Task brief:
Render the listing below as a Markdown table with the columns "Row" and "Line". Include the lines from the one with "You are a computer-use" up to and including the one with "[x=403, y=1138]", skip blank lines, and leave the pictures out.
====== Raw data ======
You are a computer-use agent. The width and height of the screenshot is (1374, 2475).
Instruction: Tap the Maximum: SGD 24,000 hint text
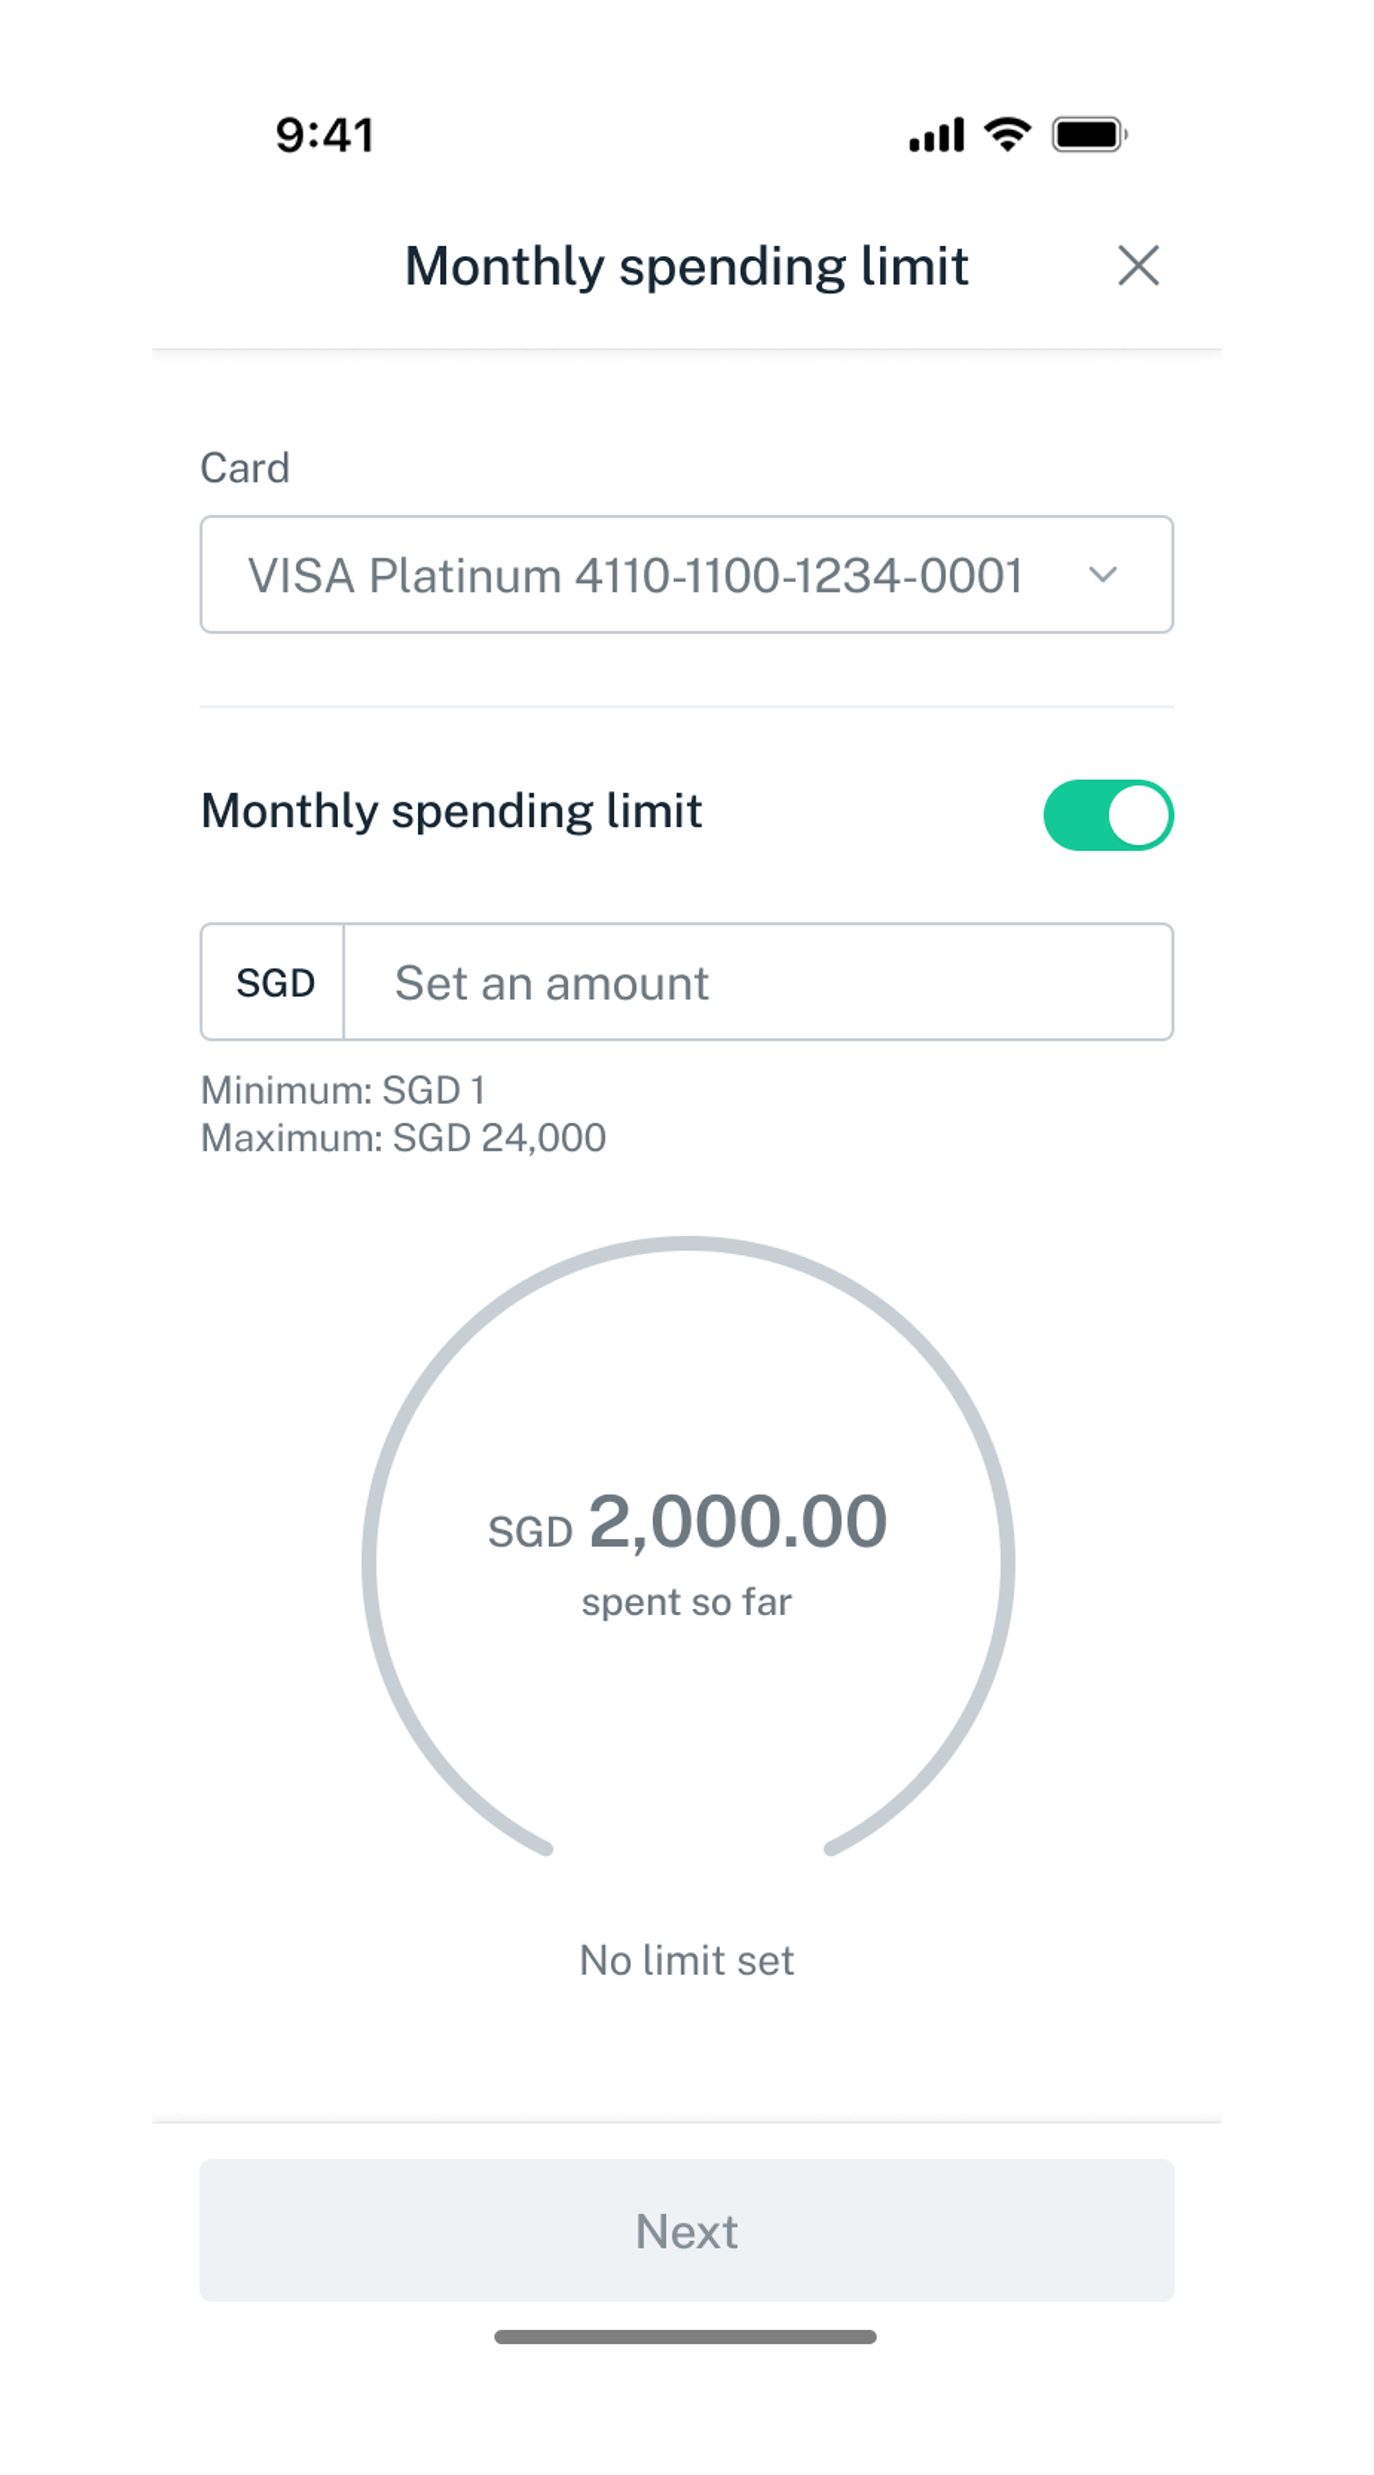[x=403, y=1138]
======
====== Raw data ======
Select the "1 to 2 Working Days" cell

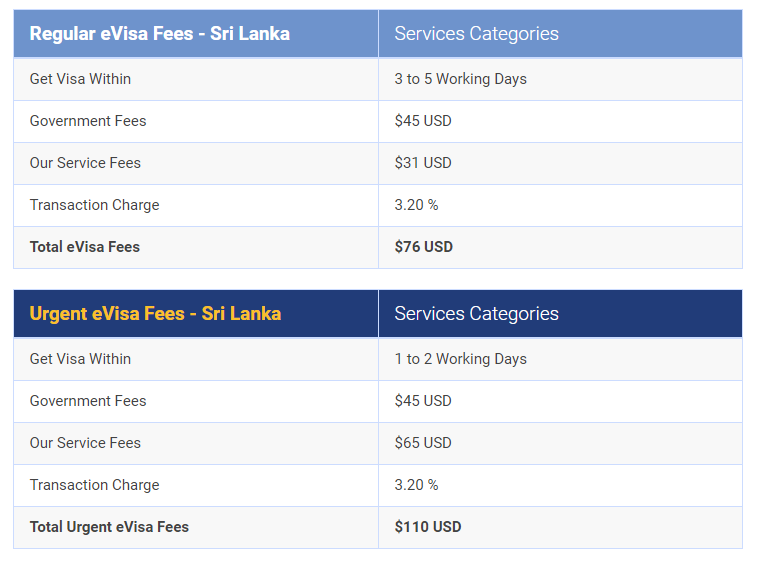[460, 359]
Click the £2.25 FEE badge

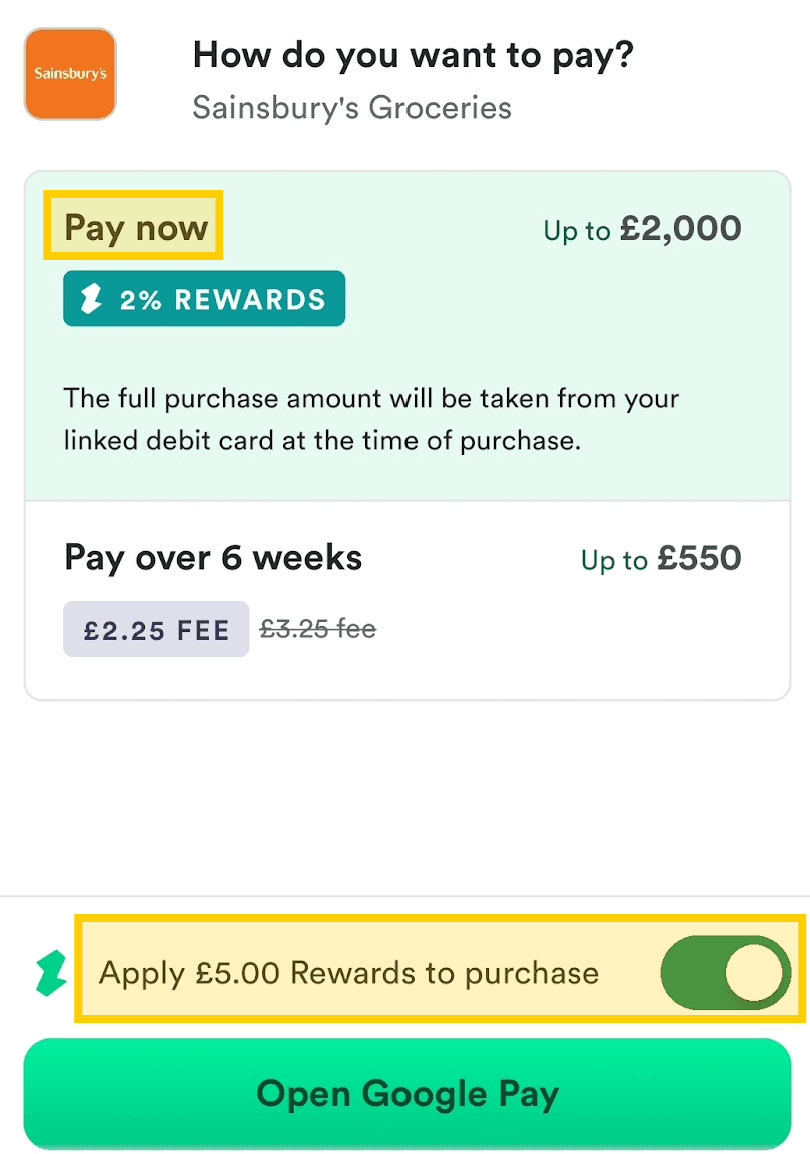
======
Problem solution:
| Row | Line |
|---|---|
| 1 | You are a computer-use agent. The width and height of the screenshot is (1374, 2475). |
| 2 | Instruction: Tap the Maximum: SGD 24,000 hint text |
| 3 | [x=403, y=1138] |